===== PASSAGE SHOWN

A server recovery essentially follows the same process, but while this may be an acceptable process for a home PC, in a commercial environment it can take too much time to rebuild an operating system by hand, and this also requires skilled staff. Even if you have a record of all the information needed to build a server, including copies of all the applications that were loaded on it, it can still take days to complete a rebuild.
There are ways of making this easier. If a server is really business critical, it may be worth investing in a hot standby (that is, a spare server with all the software loaded on it and ready to go) to minimise the business impact of a failure. If it does not make economic sense to have a farm of spare servers sitting idle, then BMR tools exist to simplify a machine rebuild.

Cristie BMR

CBMR can automate a basic system rebuild and will interface with TSM to store backups on the network. It consists of the following components:

  • Backup and restore software (PC-BaX) - used to backup and restore files in Windows mode.
  • Open File Module (OFM) - enables backup of files that are in use by the windows system or other applications at the time of backup.
  • Linux operating system - A failed server needs to be booted from the CBMR CD-ROM or a network based copy. This will boot a version of Linux in which the partitioning and formatting of the hard disks will be done.
  • Linux mode restore software - restores the essential operating system files from the TSM server.

CMBR allows you to replace a hard disk with a bigger or a smaller one than the original. It will automatically scale disk partitions to fit the size of the new hard disk.

CBMR can either store system rebuild information on a floppy disk or on a network share. This information includes the number and types of hard disks, their layout, Windows, CBMR and ITSM installation folders and the SCSI, RAID and network adapters installed.

In a disaster situation you boot the server from a provided Linux operating system, then the hard disks will be partitioned and formatted. CBMR then restores the operating system files, either from CD-ROM or from a TSM filespace. You then need to re-boot the server. This whole process can be automated with a script.

Installing CBMR for use with TSM

Install CBMR on the file server - this is a typical point and click process
Create a CBMR client node on the TSM server. You can create one CBMR node for all the machines and then each machine's data will be stored under a different filespace.

==========
===== DATA ENTRIES

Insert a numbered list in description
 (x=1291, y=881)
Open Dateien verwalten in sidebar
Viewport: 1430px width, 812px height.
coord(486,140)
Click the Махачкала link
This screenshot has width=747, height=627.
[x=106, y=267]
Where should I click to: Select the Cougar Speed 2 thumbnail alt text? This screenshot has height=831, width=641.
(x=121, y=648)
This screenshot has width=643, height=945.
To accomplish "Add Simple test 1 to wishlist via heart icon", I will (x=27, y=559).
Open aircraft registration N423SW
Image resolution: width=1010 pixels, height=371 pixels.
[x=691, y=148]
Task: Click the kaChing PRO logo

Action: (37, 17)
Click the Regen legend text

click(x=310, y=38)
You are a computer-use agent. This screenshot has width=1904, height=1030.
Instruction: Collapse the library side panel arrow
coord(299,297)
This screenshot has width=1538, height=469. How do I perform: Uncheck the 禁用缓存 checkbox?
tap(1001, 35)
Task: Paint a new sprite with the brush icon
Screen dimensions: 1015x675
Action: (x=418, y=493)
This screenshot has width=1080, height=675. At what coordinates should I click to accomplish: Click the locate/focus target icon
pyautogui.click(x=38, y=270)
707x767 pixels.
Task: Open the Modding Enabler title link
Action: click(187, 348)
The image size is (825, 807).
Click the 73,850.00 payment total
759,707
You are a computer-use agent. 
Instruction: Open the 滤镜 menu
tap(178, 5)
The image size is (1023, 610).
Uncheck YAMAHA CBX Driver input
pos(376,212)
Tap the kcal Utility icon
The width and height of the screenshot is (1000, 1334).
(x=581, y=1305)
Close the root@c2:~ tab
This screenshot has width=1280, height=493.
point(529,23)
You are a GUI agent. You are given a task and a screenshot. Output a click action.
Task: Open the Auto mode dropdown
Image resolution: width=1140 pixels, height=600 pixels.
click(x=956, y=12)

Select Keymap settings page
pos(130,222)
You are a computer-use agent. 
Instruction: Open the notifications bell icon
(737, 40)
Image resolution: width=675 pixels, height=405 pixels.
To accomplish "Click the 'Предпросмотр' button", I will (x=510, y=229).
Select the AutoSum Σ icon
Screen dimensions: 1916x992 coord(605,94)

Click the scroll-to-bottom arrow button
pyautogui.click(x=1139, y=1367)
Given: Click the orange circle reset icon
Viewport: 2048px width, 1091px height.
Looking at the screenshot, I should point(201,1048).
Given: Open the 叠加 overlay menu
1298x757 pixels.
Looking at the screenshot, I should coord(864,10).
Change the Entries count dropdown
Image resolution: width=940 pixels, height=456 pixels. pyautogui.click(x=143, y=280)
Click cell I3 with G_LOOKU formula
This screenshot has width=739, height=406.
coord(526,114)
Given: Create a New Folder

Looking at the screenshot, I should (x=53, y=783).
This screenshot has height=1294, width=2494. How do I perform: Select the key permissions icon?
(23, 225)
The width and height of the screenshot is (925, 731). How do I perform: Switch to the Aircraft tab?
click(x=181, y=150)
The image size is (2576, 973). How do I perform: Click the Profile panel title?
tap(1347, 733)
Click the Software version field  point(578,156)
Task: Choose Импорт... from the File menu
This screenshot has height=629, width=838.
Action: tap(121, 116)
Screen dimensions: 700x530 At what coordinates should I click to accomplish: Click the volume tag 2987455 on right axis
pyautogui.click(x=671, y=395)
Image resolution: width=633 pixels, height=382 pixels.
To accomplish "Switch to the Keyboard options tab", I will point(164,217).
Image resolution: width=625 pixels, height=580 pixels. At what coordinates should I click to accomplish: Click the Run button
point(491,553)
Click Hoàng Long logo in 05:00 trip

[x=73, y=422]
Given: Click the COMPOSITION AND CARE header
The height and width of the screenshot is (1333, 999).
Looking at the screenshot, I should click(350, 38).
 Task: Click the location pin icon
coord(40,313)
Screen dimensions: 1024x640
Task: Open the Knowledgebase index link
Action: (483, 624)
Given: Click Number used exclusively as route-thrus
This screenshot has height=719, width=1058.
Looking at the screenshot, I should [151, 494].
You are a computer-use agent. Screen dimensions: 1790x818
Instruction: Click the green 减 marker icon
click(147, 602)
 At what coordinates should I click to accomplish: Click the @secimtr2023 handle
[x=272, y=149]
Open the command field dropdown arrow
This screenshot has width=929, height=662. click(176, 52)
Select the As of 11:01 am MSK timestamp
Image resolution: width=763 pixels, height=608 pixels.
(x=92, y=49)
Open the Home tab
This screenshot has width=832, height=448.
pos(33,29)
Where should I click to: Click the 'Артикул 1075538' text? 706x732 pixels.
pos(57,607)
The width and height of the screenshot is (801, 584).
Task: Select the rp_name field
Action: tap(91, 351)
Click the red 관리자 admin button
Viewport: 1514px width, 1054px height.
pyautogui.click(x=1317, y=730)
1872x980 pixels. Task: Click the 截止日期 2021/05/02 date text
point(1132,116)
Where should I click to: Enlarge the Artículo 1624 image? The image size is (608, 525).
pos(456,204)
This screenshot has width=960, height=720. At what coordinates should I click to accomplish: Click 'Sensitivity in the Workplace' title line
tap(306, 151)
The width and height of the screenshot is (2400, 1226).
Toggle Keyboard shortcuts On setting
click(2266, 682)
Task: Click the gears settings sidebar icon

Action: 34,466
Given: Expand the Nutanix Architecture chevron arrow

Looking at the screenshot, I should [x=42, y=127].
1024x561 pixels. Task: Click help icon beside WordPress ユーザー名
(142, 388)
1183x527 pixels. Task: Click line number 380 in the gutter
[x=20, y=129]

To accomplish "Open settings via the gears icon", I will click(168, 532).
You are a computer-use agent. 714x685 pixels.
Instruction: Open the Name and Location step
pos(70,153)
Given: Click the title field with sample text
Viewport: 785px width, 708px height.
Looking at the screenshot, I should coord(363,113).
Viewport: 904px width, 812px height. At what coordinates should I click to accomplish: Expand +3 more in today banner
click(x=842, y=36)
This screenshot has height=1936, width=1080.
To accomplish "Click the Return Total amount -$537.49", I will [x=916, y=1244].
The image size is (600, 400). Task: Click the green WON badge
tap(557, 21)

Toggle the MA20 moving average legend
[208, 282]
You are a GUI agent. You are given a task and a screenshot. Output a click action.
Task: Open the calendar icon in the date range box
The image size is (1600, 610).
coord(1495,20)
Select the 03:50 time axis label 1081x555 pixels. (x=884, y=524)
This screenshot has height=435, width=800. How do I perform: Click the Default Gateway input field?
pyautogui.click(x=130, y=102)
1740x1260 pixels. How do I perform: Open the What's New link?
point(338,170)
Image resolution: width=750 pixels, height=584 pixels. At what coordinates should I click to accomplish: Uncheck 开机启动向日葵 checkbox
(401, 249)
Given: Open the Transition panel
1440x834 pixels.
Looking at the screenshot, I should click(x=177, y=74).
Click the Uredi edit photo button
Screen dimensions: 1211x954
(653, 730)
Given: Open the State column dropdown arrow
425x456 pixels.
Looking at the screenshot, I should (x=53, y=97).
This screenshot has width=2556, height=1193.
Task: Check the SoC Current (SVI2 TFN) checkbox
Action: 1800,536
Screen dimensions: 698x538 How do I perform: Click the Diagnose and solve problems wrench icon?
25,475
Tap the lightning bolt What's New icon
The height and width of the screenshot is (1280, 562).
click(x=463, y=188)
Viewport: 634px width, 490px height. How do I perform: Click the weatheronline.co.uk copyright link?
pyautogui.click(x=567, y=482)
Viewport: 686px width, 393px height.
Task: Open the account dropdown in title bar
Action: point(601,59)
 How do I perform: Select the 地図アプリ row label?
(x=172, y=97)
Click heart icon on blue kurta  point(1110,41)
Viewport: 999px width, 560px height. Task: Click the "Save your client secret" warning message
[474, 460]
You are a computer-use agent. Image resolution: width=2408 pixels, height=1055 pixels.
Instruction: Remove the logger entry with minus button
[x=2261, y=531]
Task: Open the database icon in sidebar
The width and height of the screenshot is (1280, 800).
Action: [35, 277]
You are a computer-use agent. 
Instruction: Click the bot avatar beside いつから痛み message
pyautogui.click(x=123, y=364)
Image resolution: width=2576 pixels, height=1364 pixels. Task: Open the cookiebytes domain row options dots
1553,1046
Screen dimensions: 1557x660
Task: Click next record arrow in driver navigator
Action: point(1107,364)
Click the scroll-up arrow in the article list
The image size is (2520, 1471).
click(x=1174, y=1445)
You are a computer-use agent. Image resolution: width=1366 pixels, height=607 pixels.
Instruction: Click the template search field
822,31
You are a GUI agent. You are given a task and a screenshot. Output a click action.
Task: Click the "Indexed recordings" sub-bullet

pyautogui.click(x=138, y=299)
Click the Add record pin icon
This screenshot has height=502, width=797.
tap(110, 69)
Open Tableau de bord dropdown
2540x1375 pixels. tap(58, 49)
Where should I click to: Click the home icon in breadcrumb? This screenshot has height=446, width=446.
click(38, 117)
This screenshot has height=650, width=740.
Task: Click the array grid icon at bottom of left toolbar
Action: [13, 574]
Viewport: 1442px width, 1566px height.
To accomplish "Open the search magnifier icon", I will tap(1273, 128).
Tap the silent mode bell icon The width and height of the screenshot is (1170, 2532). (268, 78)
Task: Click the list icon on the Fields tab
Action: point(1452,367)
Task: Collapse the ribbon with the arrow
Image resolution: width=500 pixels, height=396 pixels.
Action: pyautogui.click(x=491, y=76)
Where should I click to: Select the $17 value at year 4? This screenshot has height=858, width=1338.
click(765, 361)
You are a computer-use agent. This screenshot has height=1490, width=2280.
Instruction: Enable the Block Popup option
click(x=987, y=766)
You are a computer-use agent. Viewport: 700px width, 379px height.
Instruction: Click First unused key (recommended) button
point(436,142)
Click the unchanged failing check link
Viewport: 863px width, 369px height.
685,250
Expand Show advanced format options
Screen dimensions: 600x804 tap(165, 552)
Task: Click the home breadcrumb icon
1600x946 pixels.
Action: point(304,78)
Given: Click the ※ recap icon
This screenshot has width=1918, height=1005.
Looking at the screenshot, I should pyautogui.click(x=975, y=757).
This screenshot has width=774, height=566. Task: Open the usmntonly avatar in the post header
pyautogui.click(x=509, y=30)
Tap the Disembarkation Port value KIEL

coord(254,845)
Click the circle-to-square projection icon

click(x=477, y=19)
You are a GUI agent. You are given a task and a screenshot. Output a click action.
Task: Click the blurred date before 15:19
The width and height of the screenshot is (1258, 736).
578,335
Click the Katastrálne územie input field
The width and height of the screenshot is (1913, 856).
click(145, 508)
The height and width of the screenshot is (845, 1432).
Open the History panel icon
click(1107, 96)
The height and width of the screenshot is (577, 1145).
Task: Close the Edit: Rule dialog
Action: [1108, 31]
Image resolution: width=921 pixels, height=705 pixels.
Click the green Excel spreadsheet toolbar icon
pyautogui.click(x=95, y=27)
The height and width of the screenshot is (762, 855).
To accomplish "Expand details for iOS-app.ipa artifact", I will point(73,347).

==========

BRIEF A: In the Cristie BMR passage, why might a business-critical server be worth backing with a hot standby?
BRIEF B: In the Cristie BMR passage, turn the paragraph beginning "CBMR can either store system rebuild information" into a short list that keeps its main facts.
The stored data entries have no role in this work.

COMPLETE ANSWER A: A hot standby is a spare server with all the software already loaded and ready to go. Having one minimizes the business impact if the critical server fails.

COMPLETE ANSWER B:
- Storage location: a floppy disk or a network share
- Information stored:
  - Number and types of hard disks
  - Hard disk layout
  - Windows, CBMR and ITSM installation folders
  - Installed SCSI, RAID and network adapters